7 August US-U.S. President Donald Trump has allegedly postponed a speech targeting Chinese intellectual property and trade practice after his attempt was denounced by Chinese authorities.
According to CNBC, Trump’s speech, which was scheduled to be made at the White House on Friday, Aug. 4, has been postponed with no explanation given and no reschedule date provided. Earlier this week, CNBC cited senior White House officials, noting that the president was set to criticize China’s trade practices and sign a memo asking U.S. Trade Representative Robert Lighthizer to look into the matter.

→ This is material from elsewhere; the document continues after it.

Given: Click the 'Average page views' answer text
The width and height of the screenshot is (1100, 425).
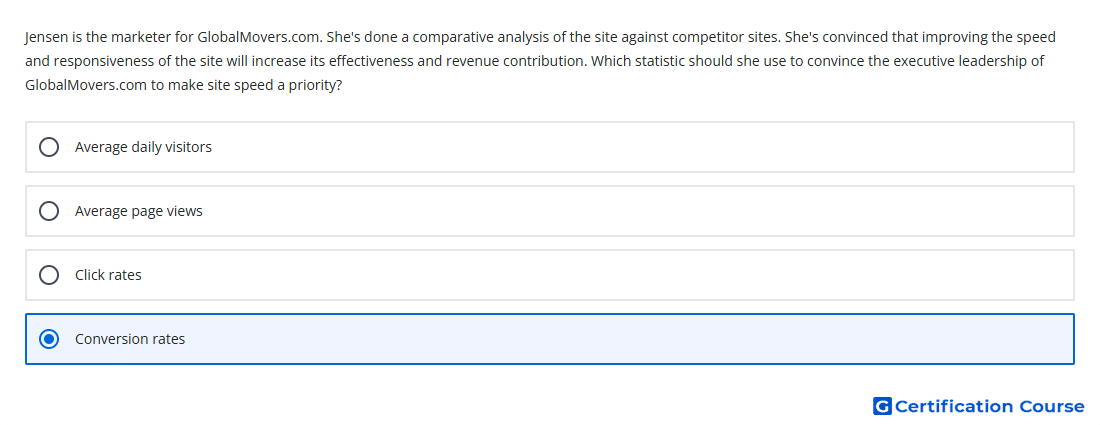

The postponement comes on the heel of Chinese authorities’ response to the issue on Thursday, Aug.3. Chinese Commerce Ministry Spokesperson Gao Feng denied the allegations that Chinese authorities have not done enough to protect intellectual property, reiterating that all disputes should be solved under the supervision of the World Trade Organization (WTO).
Though the reason for the postponement remains unclear, many experts have expressed concern over Trump’s consideration of using section 301 of the Trade Act of 1974—a trade weapon that put a dent in Japanese steel and other imports in the 1980s—to tackle China’s growing economic power.
“Section 301 is a rarity since the WTO was initiated in 1995, but many Trump administration officials have expressed discontent with the organization. Lighthizer, for instance, might support Trump targeting China. When he served as deputy U.S. trade representative in the 1980s, section 301 was used extensively to deal a blow to Japanese trade,” said Zhang Chenling, a Beijing-based expert in international relations.
Section 301, if initiated, will allow Trump to unilaterally take all “appropriate” actions, including retaliation, to obtain the removal of any act or practice of the Chinese government that is deemed “unfair.”